§ Problem statement
The answer should match the entries below word for word, minus their pictures.

§ Exercise material
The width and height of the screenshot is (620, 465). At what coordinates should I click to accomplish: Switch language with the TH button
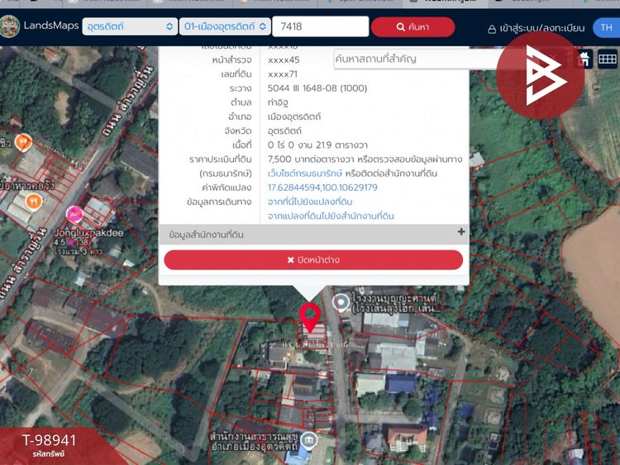click(x=606, y=27)
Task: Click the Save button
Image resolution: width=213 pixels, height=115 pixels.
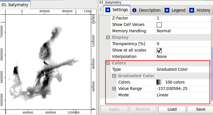Action: click(200, 109)
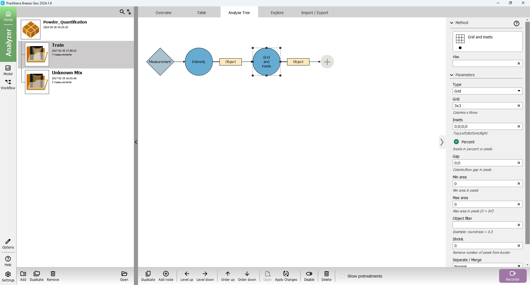Viewport: 530px width, 285px height.
Task: Open the Type dropdown showing Grid
Action: coord(487,91)
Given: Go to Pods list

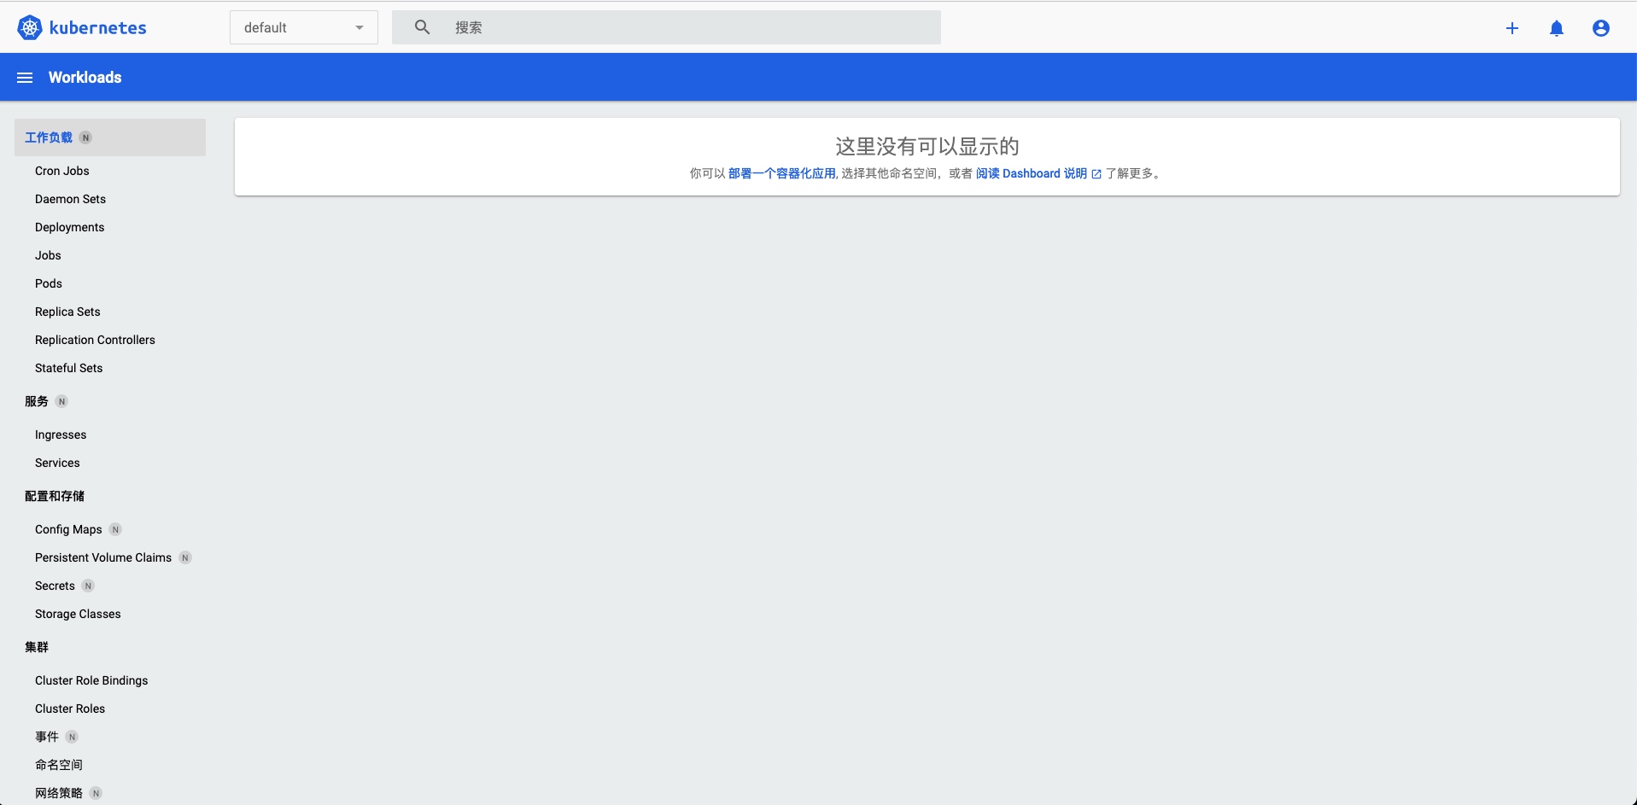Looking at the screenshot, I should [x=49, y=283].
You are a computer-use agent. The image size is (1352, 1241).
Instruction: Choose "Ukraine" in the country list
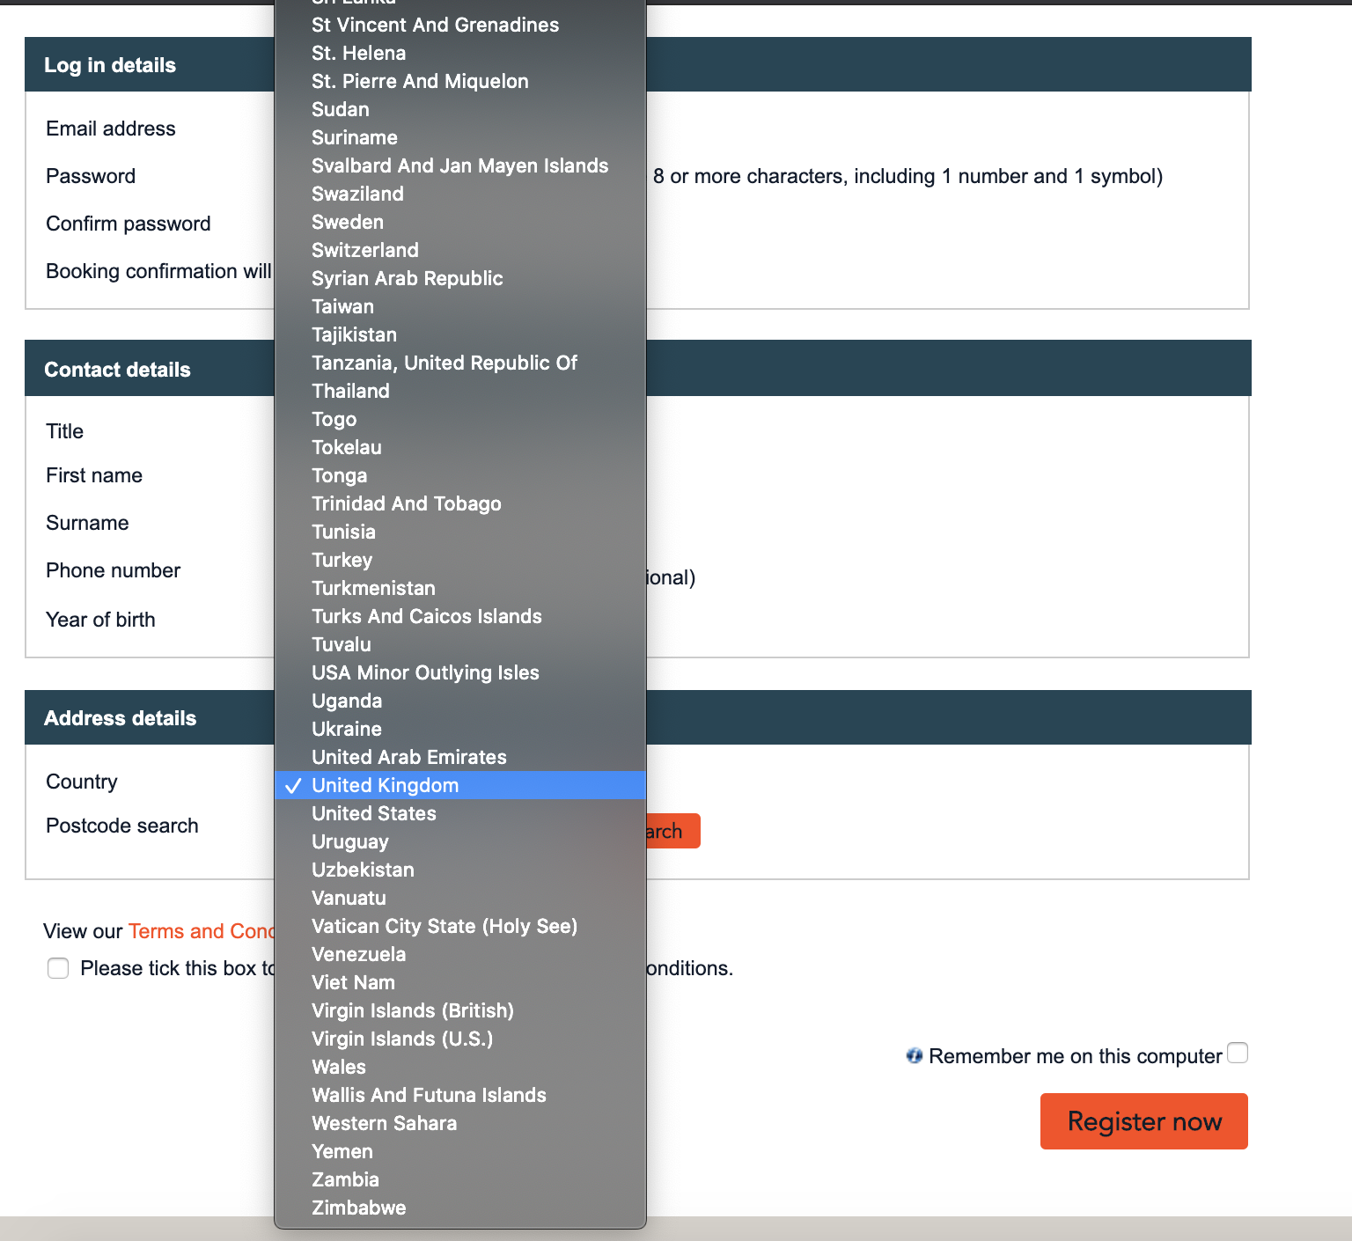click(x=346, y=729)
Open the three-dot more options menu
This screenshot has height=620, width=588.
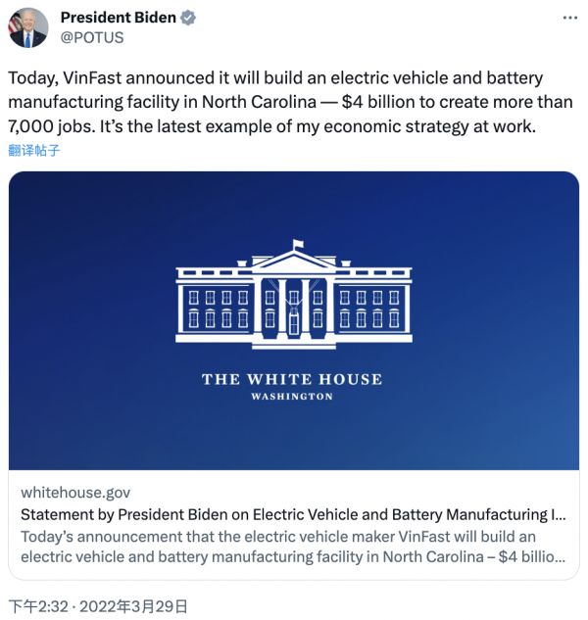pyautogui.click(x=570, y=19)
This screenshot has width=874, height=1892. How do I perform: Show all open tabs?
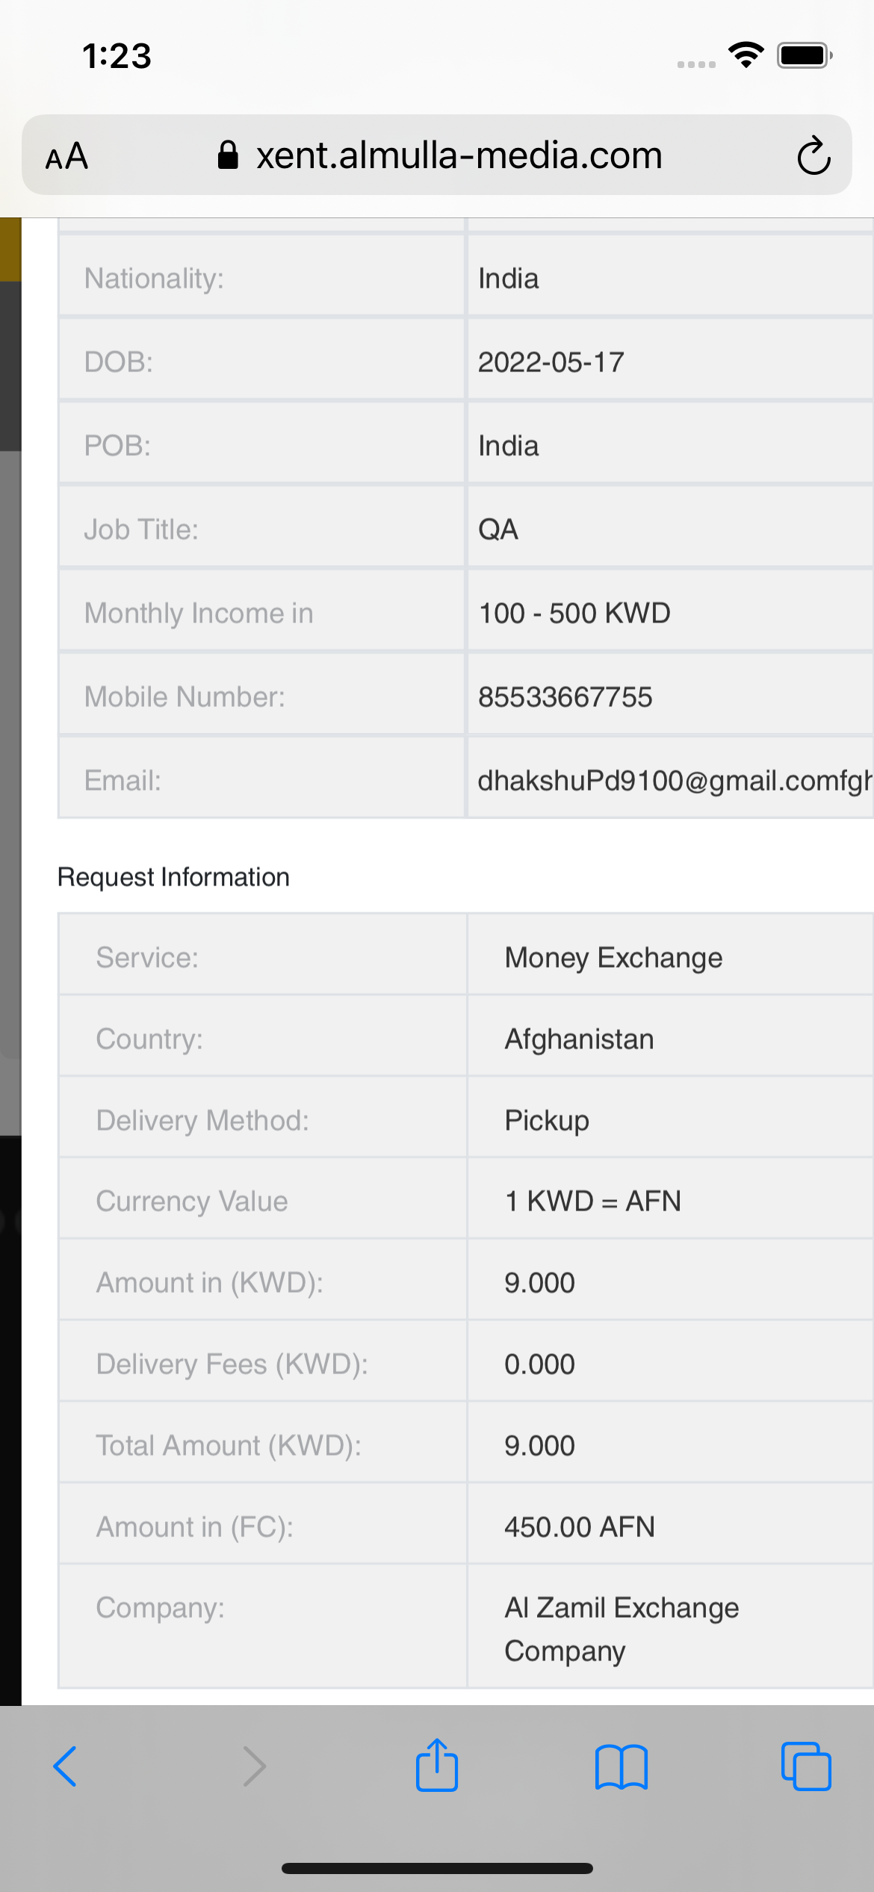coord(805,1766)
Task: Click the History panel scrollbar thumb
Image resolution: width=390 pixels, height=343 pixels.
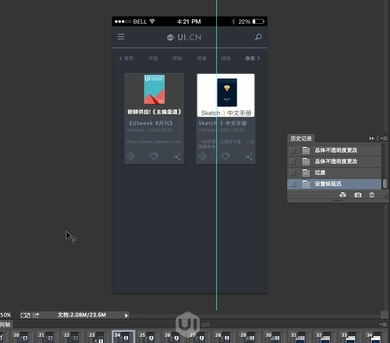Action: 385,184
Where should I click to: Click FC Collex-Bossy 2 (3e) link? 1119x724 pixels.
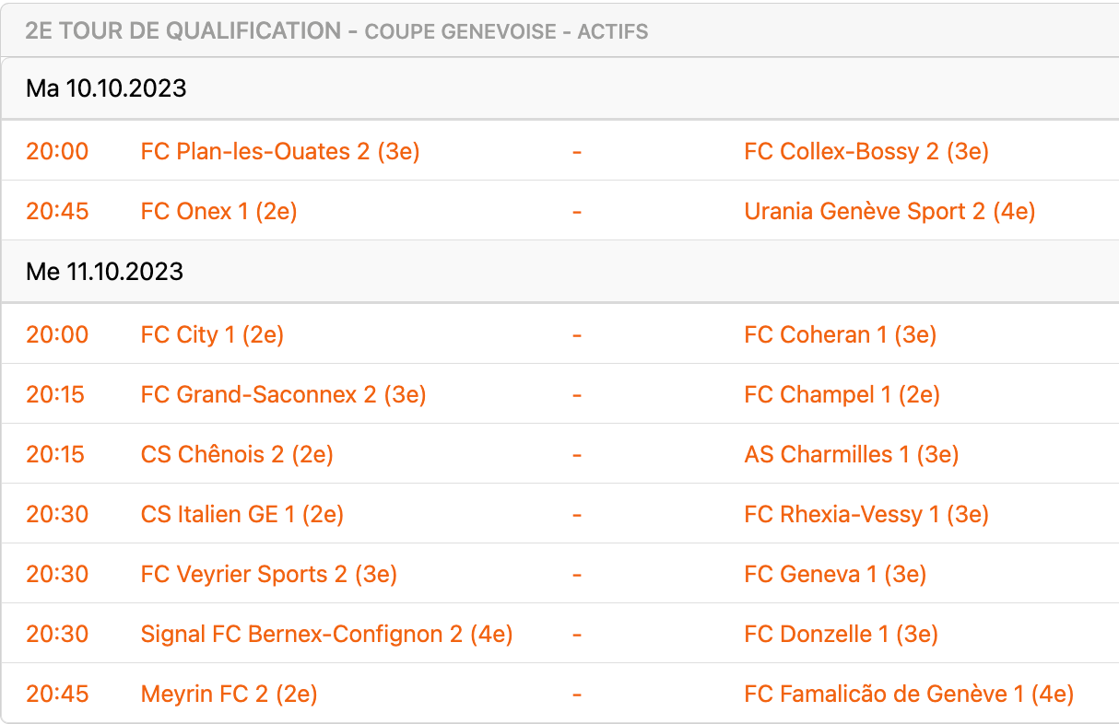coord(866,151)
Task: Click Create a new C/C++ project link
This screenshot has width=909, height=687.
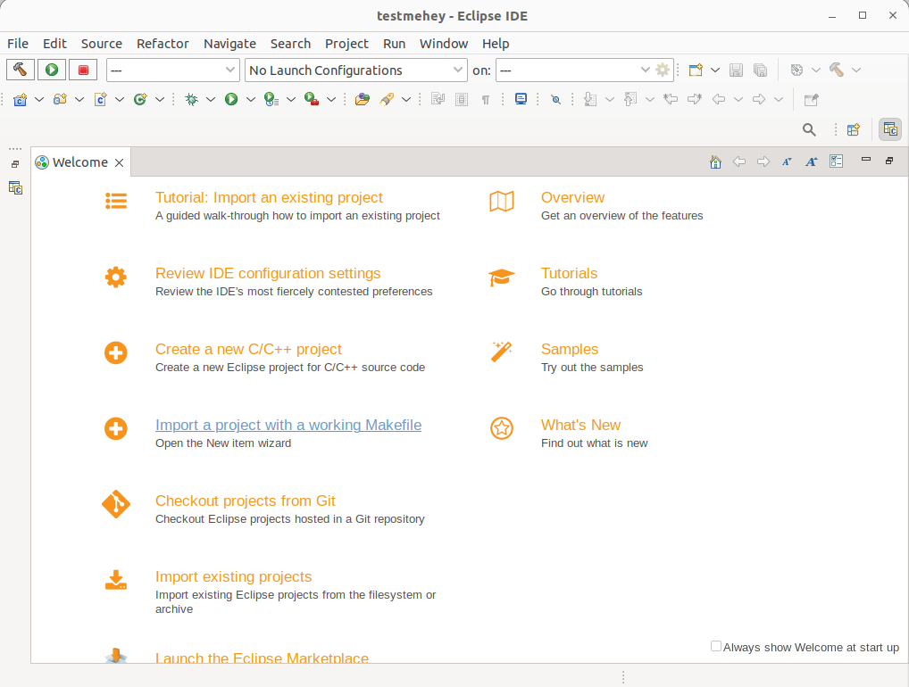Action: pos(248,349)
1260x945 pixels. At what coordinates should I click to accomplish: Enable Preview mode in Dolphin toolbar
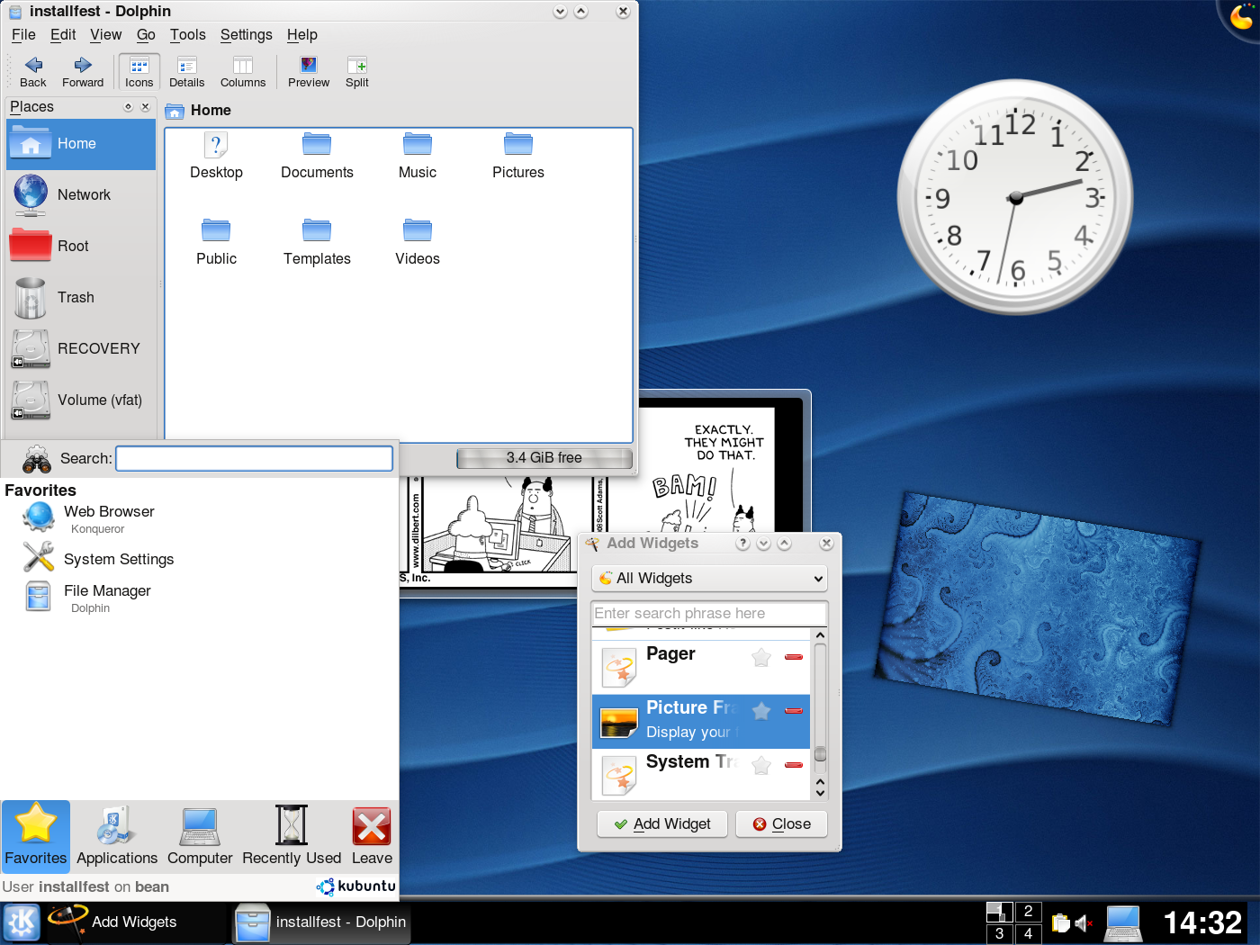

§ Reply to the exercise
The width and height of the screenshot is (620, 465). At what coordinates should I click to accomplish: Switch language with the TH button
click(x=606, y=27)
Task: Click the Save button
Image resolution: width=213 pixels, height=115 pixels.
Action: click(200, 109)
Viewport: 530px width, 285px height.
Task: Open the Type dropdown showing Grid
Action: coord(487,91)
Given: Go to Pods list

Looking at the screenshot, I should [x=49, y=283].
You are a computer-use agent. The image size is (1352, 1241).
Instruction: Choose "Ukraine" in the country list
click(x=346, y=729)
Open the three-dot more options menu
This screenshot has height=620, width=588.
pyautogui.click(x=570, y=19)
This screenshot has width=874, height=1892. How do I perform: Show all open tabs?
coord(805,1766)
Task: Click the History panel scrollbar thumb
Image resolution: width=390 pixels, height=343 pixels.
Action: 385,184
Where should I click to: Click FC Collex-Bossy 2 (3e) link? 1119x724 pixels.
coord(866,151)
Task: Click Create a new C/C++ project link
This screenshot has width=909, height=687.
Action: pos(248,349)
1260x945 pixels. At what coordinates should I click to accomplish: Enable Preview mode in Dolphin toolbar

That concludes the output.